1. There is a fundamental difference between normed spaces and inner product spaces and this affects what algorithms we can derive. Specifically, the forward mode corresponds to a version of the chain rule that only requires a normed space and not an inner product space. If we assume that we have an inner product, then we can apply the Reisz representation theorem. This is important because it means that there's a concrete element in the space that corresponds to the derivative. This is precisely the gradient. Further, we have a concrete way of finding this element. Because we have a (complete) inner product space, we have a Hilbert adjoint. The gradient, and ultimately reverse mode, can be calculated by combining the chain rule with the Hilbert adjoint to obtain the gradient. Specifically,
(f o g)'(x) dx = f'(g(x))g'(x) dx = (f'(g(x))g'(x) dx) 1 = <f'(g(x))g'(x)dx,1> = <g'(x)dx,f'(g(x))* 1> = <dx,g'(x)*f'(g(x))*1> = <dx,g'(x)* grad f(g(x))>
Here, * represents the Hilbert adjoint.

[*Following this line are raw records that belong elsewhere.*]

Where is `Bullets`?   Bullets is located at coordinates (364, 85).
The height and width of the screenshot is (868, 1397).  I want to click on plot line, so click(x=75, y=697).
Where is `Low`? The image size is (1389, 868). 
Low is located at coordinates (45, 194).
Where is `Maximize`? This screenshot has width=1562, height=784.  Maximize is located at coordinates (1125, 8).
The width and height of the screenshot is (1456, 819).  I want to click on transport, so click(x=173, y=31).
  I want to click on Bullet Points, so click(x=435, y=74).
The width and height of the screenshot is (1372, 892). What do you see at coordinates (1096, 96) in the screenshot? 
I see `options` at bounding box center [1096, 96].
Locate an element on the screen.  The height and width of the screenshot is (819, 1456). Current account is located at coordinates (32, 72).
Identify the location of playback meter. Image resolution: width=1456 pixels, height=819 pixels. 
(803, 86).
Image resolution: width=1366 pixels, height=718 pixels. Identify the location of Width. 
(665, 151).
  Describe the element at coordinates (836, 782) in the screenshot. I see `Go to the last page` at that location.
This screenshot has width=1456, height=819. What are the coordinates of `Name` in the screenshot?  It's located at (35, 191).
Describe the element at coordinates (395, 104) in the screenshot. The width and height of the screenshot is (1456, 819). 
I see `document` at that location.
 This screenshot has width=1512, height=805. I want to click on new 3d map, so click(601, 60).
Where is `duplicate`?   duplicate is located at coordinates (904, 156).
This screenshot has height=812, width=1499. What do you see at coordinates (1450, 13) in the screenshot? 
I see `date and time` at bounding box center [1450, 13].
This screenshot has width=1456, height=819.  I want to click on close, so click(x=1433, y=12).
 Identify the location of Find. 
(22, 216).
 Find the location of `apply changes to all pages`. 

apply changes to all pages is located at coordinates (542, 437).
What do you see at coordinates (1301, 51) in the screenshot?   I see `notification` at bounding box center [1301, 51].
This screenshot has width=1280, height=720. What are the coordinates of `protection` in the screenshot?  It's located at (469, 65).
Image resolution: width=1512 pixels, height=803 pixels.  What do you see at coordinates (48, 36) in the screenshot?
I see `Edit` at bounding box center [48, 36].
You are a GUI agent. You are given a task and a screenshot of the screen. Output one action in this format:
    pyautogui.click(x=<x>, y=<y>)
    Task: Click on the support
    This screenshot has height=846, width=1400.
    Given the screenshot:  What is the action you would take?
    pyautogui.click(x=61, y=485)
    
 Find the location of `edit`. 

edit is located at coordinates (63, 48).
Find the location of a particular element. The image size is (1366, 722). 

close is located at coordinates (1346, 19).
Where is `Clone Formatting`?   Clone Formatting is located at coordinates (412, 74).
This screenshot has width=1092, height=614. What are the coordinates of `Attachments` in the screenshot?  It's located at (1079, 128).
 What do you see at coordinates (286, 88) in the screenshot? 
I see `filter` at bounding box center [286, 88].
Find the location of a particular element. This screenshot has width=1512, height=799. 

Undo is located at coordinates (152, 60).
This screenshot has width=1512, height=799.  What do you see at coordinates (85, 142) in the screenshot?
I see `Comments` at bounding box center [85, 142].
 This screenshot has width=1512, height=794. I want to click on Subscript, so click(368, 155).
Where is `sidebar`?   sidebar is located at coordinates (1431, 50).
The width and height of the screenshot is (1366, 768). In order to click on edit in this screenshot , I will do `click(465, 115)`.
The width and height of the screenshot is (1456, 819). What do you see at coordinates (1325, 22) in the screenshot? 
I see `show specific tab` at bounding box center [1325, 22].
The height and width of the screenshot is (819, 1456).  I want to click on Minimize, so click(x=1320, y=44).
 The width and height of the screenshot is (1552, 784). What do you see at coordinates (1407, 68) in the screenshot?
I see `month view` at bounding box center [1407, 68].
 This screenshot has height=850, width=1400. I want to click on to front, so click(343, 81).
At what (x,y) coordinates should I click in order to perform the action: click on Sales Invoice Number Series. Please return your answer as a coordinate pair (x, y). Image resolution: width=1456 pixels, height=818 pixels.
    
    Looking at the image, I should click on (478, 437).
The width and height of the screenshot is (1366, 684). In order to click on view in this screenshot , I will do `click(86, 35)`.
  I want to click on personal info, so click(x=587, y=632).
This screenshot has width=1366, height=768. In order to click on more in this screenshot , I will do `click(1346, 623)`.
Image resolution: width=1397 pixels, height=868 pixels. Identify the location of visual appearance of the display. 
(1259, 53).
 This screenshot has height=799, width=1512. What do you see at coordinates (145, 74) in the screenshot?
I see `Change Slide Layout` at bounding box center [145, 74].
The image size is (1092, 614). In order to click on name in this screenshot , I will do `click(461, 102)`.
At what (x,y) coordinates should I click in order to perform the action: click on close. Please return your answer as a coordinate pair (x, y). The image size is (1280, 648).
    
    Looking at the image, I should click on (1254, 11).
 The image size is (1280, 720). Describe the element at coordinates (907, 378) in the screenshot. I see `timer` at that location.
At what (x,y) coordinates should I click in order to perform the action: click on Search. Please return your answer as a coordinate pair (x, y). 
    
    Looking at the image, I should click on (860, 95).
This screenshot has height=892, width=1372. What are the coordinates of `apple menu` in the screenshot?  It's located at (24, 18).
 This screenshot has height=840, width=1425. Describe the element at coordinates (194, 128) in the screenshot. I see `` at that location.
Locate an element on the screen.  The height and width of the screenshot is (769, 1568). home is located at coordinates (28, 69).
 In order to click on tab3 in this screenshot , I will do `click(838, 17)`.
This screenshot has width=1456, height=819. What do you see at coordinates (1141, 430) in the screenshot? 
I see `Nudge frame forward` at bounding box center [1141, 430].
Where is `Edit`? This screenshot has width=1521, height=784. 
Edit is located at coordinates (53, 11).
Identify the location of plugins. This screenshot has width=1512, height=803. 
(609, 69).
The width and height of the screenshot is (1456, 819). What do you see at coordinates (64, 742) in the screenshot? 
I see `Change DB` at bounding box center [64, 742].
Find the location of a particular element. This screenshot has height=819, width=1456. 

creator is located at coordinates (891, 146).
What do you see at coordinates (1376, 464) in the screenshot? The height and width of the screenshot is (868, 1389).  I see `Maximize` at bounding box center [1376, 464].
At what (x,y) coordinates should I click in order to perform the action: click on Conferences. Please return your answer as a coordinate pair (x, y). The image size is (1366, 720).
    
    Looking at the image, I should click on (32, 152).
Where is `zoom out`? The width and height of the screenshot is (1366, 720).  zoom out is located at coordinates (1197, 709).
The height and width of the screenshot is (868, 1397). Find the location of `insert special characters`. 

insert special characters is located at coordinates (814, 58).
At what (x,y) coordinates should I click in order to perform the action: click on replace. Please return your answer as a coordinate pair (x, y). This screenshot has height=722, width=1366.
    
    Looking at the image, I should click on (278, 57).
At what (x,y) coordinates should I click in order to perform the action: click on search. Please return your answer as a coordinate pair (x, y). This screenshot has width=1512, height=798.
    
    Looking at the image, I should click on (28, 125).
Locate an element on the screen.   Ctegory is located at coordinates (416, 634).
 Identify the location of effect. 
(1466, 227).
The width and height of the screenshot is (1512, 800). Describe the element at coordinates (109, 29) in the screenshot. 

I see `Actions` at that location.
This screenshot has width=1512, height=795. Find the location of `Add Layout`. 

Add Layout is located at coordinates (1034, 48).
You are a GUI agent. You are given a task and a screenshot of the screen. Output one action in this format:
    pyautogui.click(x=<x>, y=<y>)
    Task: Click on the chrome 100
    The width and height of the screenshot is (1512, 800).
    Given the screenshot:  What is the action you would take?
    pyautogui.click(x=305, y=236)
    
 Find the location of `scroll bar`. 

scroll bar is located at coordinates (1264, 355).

Anyway, we get away with this because the derivatives are really linear operators, which we get from the total derivative.2. Eventually, we feed the the gradients `grad f(g(x))` into the adjoint of `g'(x)`. However, we it turns out that we can delay further delaying sending the values of the adjoint of `g'(x)` into its parent by accumulating all of the gradient information being fed to it first. Essentially, this means that we can follow a computational graph and accumulate all of the intermediate derivative information before moving on. This means that we can traverse the graph a single time in reverse mode, which is efficient. How we traverse this graph corresponds to a topological sort of the graph. This can be generated at compile time using what's called a tape. This may or may not be more efficient modulo a bunch of reasons, which aren't all that important right now.
Anyway, this is more to say that automatic differentiation is not an obvious result from basic calculus. At least not to me. For me, it required knowledge of real and functional analysis, graph theory, and knowledge of programming languages. It's not impossible to learn, but it's not trivial in my opinion.